課題の内容 — 気分一致効果についての本文から、「うつ気分とネガティブな認知が」を含む語句で始まり「安」を例にして解説している。」で終わる部分を、一字も変えずに書き出してください。

検討用本文 —
━━━

『ネガティブ・マインド : なぜ「うつ」になる、どう予防する』 坂本真士 著
[Reading Journal 2nd:読書日誌]
第3章 ネガティブ・マインドの仕組み―自己没入の中で起こること
3.2 気分一致効果
前節では、うつになりやすい認知の仕方を解説されていた。本節は反対に「うつ気分によって認知が影響を受ける」ことが解説される。
うつ気分とネガティブな認知が相互に循環的に作用してうつがひどくなっていくのである。(抜粋)
その例として「気分一致効果」を取り上げている。
「気分一致効果」とは、「特定の気分が生起すると、その気分のもつ評価的性質(ポジティブ対ネガティブ)に一致する記憶や判断、行動が促進される現象」のことである。
ここで、この「気分一致効果」を理解する為に、「感情のネットワーク理論」(感情に関連する事柄や経験はネットワークを作って記憶されているという説)を「不安」を例にして解説している。
まず感情に関連する要素はさまざまである。まず記憶(エピソード記憶)は、“時・場所”、“行為者”、”出来事“のような成分に分けられ、その時の感情も”概念“、”表出行動“、”自律神経系の反応“などに分けられる。ネットワーク理論とは、それらは、お互いに関連性を持ちながら(ネットワークを持ちながら)保持されているという説である。
ここで、「記憶」に関する説明の後に「長期記憶」のどのような内容が思い出されやすいかは、意識された事柄と関連性が強い事柄が意識に上りやすい(活性化されやすい)と説明される。
感情に関する記憶も同様のことが言える。互いに関連性の強いものがネットワークを作っているので、不安や落ち込みといったネガティブな感情を経験したときに、それとネットワークで結ばれている事柄は活性化されやすく、情報処理されやすい。(抜粋)
このように感情に関する記憶がネットワークを作っているために、落ち込んだ状態では、それとネットワークを作っている言葉や概念は活性化されやすくなり、また落ち込みという感情とネットワークを作っているエピソード記憶も活性化されやすくなる。

━━━

保存データのエントリ:
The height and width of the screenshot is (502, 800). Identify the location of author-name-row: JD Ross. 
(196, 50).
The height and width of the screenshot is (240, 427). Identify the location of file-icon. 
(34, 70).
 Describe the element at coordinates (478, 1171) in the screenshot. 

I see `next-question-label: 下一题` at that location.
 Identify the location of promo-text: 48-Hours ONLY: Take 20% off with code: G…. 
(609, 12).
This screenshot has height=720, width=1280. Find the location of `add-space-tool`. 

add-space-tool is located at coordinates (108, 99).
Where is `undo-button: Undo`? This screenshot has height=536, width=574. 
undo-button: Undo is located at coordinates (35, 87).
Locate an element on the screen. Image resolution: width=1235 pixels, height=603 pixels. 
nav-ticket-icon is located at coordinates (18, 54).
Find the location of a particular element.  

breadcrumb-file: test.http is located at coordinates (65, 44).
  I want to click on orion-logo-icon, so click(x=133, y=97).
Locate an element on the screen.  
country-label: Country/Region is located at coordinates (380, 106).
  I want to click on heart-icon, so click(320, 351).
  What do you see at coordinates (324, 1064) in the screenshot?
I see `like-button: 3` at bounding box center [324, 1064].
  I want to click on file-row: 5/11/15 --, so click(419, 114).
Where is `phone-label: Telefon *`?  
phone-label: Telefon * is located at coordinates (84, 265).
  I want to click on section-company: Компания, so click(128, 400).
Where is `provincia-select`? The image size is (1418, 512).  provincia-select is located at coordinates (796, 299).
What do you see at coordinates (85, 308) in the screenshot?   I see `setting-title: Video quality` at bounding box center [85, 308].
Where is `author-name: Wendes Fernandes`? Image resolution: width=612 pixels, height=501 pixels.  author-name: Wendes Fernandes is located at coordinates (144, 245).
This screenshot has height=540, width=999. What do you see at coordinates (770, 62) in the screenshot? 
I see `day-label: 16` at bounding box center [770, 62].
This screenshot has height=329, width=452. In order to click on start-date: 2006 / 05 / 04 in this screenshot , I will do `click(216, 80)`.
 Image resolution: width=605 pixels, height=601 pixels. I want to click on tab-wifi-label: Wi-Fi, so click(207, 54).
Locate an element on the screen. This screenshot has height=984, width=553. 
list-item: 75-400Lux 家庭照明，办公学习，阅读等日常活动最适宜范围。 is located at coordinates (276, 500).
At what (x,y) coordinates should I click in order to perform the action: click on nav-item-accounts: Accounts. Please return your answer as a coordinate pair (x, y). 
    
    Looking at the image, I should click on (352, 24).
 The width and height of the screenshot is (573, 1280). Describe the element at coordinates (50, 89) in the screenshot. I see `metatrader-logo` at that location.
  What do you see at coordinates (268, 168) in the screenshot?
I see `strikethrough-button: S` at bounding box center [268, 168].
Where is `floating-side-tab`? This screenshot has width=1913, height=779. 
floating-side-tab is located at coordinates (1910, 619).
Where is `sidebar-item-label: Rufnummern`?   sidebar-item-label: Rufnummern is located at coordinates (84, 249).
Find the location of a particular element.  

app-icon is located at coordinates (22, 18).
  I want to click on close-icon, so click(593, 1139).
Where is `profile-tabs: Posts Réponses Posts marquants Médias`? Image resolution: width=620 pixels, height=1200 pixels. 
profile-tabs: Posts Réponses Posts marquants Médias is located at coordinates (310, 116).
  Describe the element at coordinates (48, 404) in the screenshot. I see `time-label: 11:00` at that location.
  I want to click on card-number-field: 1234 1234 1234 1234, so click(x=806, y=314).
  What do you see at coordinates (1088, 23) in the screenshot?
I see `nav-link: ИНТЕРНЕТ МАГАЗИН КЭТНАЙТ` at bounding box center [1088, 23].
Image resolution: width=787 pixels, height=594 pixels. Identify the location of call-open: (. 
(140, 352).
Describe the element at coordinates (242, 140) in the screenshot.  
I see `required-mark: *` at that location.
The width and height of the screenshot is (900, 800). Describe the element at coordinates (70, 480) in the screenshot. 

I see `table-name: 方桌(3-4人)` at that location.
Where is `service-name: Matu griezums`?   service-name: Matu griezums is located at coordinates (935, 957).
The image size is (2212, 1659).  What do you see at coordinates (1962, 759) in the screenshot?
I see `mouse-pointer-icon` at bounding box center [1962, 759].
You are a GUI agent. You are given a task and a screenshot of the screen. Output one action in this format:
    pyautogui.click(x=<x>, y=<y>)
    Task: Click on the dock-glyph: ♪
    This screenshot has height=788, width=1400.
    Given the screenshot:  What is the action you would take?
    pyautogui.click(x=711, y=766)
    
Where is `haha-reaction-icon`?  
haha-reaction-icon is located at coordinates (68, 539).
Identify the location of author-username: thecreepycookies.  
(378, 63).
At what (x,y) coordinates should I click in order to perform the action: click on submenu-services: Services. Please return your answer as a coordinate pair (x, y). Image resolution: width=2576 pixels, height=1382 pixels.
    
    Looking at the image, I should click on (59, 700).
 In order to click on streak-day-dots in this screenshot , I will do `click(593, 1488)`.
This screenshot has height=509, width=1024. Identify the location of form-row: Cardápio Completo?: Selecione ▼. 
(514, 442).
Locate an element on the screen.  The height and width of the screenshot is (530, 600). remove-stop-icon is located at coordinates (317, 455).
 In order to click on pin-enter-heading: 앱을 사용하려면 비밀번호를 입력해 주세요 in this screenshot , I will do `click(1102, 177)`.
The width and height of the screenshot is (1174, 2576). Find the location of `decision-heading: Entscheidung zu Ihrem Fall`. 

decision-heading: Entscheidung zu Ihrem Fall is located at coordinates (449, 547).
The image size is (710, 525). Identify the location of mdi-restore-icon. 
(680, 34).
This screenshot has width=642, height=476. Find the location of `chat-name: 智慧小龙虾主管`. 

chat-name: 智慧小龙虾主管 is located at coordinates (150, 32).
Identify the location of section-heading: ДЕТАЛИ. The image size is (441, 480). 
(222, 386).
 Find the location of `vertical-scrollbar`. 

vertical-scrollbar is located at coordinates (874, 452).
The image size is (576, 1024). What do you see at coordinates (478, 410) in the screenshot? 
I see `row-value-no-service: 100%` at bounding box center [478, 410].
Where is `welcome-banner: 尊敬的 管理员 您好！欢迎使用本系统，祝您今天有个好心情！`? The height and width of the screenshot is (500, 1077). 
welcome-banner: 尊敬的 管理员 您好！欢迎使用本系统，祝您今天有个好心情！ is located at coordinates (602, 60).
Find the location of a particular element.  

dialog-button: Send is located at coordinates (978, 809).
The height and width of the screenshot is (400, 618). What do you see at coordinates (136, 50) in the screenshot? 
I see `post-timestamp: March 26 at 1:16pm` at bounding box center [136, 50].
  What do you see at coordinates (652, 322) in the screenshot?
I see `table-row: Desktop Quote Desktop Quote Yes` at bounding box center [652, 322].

━━━

解答 —
うつ気分とネガティブな認知が相互に循環的に作用してうつがひどくなっていくのである。(抜粋)
その例として「気分一致効果」を取り上げている。
「気分一致効果」とは、「特定の気分が生起すると、その気分のもつ評価的性質(ポジティブ対ネガティブ)に一致する記憶や判断、行動が促進される現象」のことである。
ここで、この「気分一致効果」を理解する為に、「感情のネットワーク理論」(感情に関連する事柄や経験はネットワークを作って記憶されているという説)を「不安」を例にして解説している。